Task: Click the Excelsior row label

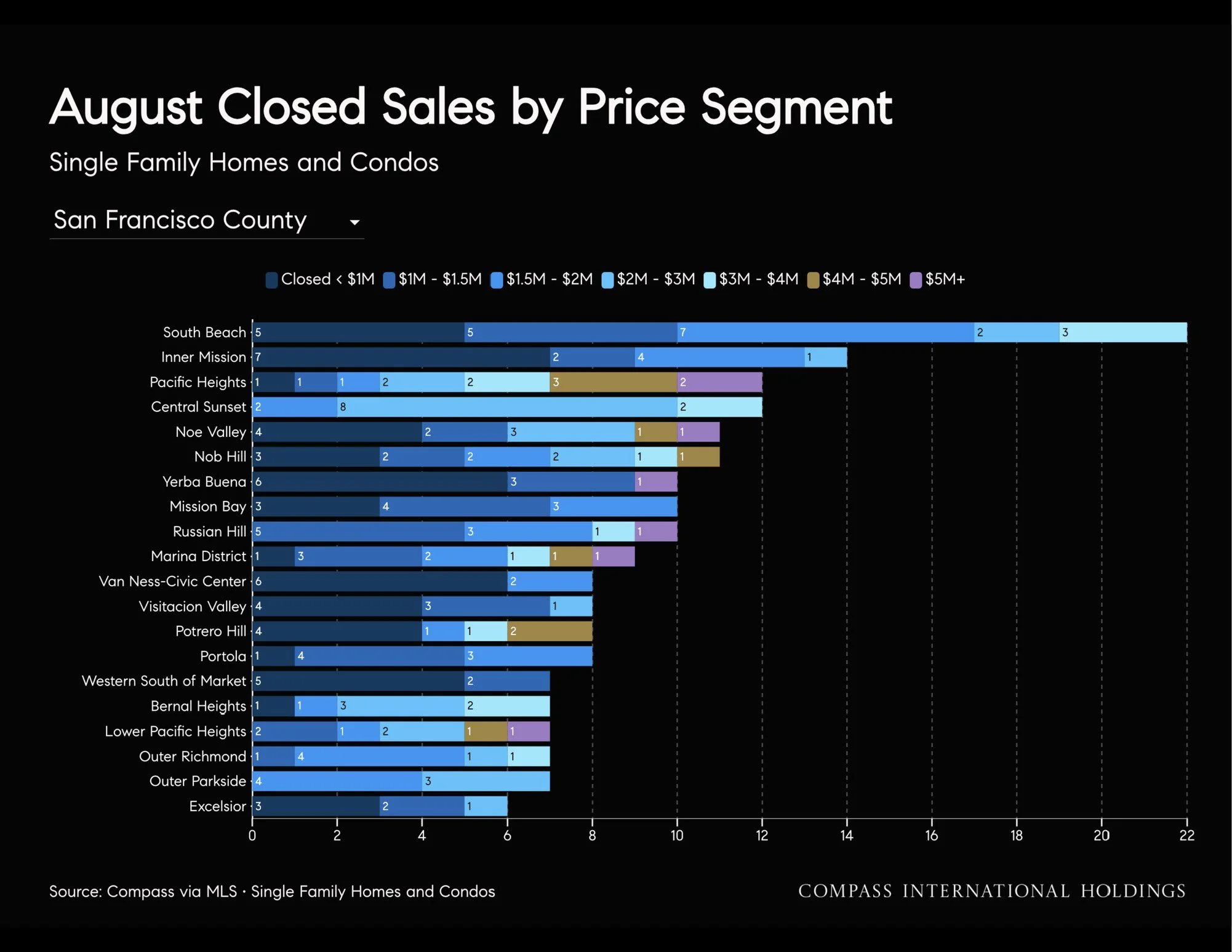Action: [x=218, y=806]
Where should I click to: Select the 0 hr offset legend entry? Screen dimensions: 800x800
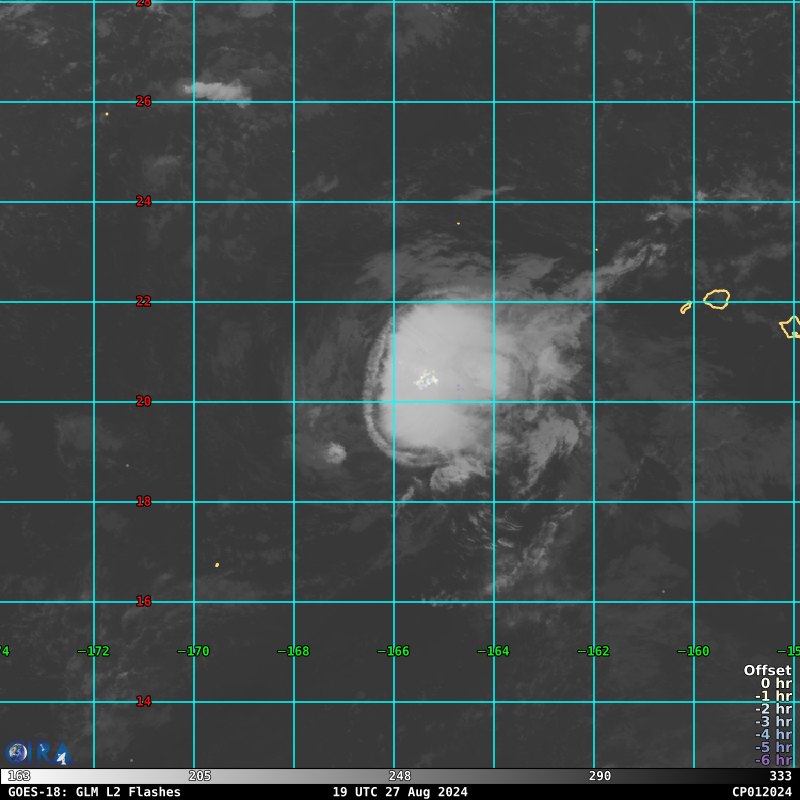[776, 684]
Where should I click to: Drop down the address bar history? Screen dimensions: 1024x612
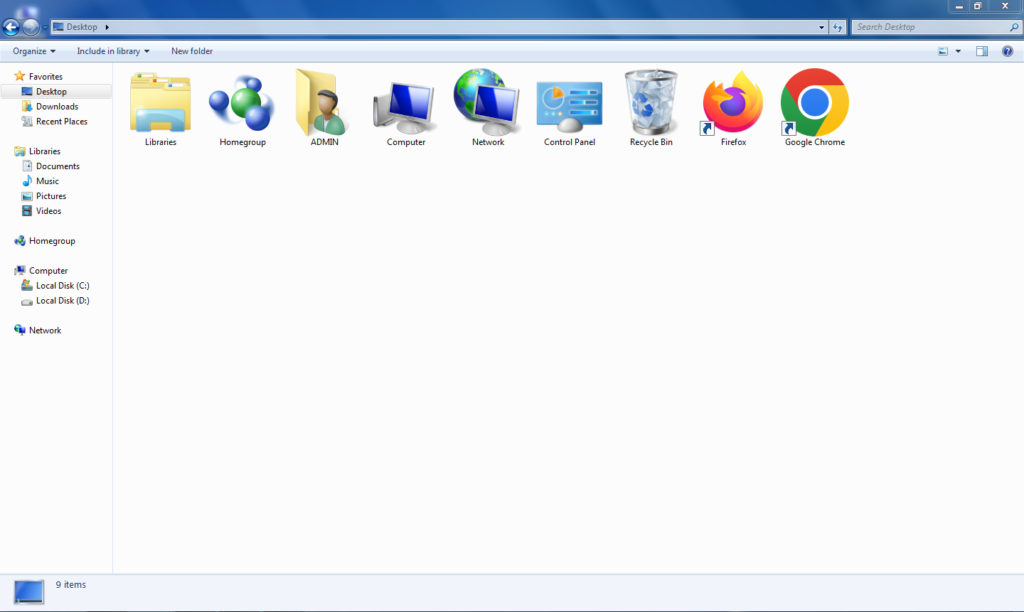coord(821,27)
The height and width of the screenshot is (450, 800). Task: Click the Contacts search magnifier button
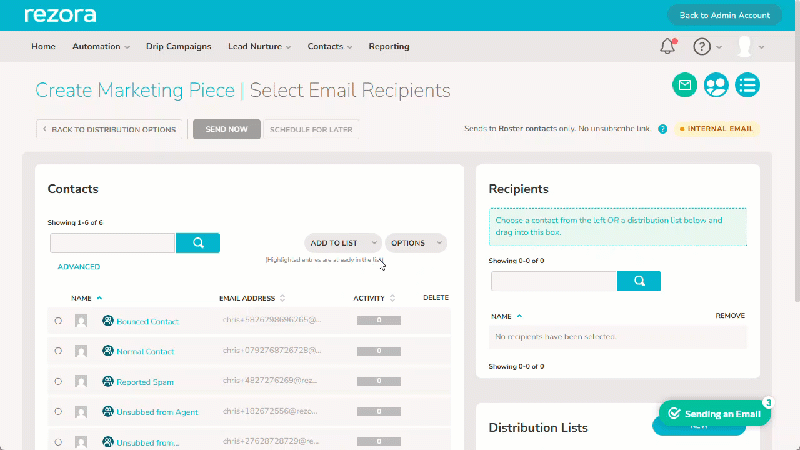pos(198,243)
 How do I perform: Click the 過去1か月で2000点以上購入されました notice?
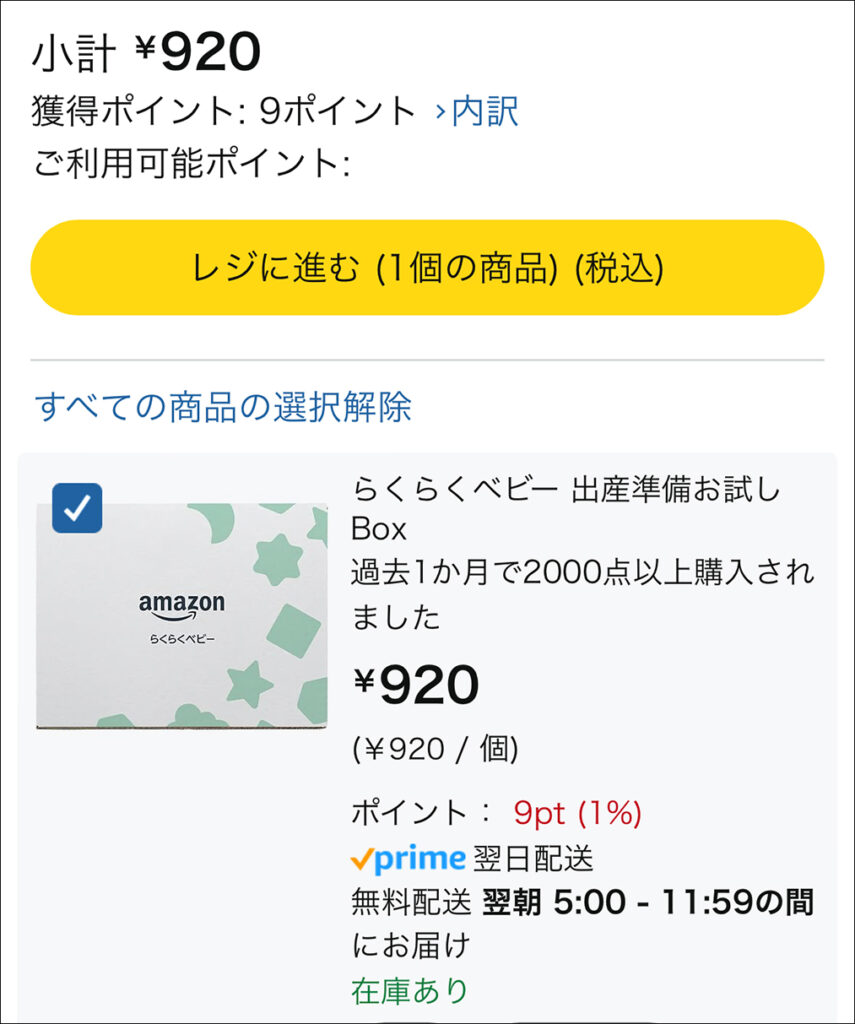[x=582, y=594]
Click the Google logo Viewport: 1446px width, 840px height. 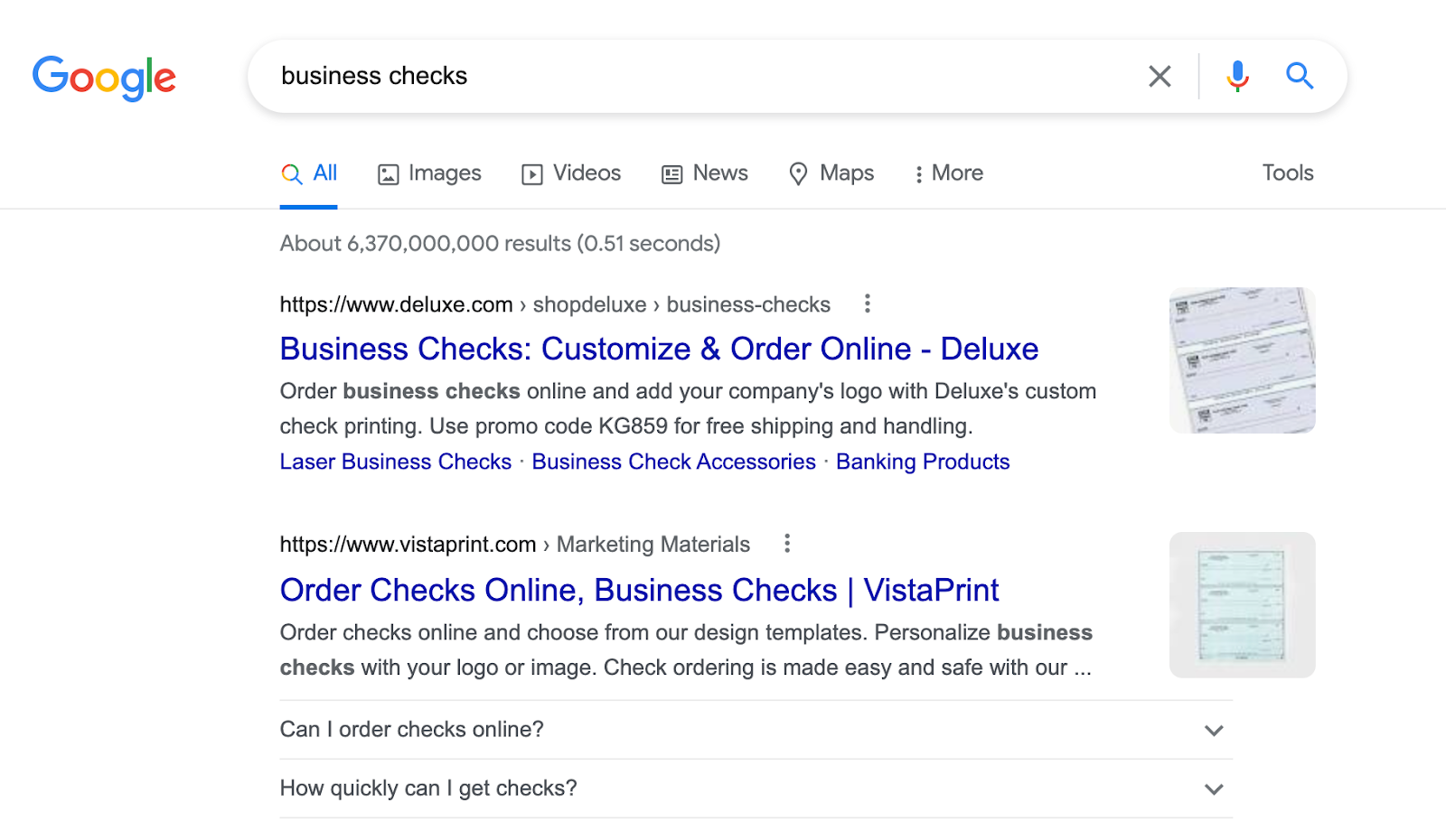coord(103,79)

══════

__WRITTEN PROBLEM__: Rewrite the entries from the line containing "Where should I click to: Select" up to and including the line containing "coord(821,27)" as a Markdown table with the columns Row and Text, giving each line a row number and skipping blank lines. Leave the pictures out of the table.

__RESULT BELOW__:
| Row | Text |
|---|---|
| 1 | Where should I click to: Select the 0 hr offset legend entry? Screen dimensions: 800x800 |
| 2 | [776, 684] |
| 3 | Where should I click to: Drop down the address bar history? Screen dimensions: 1024x612 |
| 4 | coord(821,27) |